**Exercise aim**
In the passage below on Snowflake and Snowpark, reproduce word for word the stretch from "The combination of" through "complex data pipelines.".

**Text provided**
══════════

The combination of Snowflake's native support for diverse data formats and Snowpark's Python capabilities provides a robust foundation for clinical data analysis, enabling teams to focus on deriving insights rather than managing complex data pipelines.

══════════

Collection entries

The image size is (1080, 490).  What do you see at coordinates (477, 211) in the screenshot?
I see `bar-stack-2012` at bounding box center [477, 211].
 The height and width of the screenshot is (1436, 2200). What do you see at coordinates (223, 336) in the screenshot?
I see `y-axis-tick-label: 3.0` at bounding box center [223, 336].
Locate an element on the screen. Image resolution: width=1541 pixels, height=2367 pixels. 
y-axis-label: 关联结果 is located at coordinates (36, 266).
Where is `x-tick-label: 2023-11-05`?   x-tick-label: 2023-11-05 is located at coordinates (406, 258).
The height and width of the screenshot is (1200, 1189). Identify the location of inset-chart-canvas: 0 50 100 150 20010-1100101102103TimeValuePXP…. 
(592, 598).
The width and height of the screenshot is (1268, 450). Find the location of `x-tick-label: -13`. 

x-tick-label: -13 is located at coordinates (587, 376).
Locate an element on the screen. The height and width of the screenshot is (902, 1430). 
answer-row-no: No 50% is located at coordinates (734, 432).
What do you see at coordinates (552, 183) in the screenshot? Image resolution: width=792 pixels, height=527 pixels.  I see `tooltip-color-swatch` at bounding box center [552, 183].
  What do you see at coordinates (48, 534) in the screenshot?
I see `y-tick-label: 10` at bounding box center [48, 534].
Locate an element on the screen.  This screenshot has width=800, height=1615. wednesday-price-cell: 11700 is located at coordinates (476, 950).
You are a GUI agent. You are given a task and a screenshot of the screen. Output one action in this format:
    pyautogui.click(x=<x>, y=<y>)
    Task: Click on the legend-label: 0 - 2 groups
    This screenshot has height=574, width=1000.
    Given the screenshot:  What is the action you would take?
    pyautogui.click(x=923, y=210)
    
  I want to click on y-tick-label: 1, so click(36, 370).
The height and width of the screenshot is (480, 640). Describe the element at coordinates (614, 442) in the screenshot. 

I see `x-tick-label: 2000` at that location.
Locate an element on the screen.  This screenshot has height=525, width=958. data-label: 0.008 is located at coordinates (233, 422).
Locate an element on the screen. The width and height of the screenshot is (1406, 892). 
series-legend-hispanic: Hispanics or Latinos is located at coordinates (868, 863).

══════════

**Output**
The combination of Snowflake's native support for diverse data formats and Snowpark's Python capabilities provides a robust foundation for clinical data analysis, enabling teams to focus on deriving insights rather than managing complex data pipelines.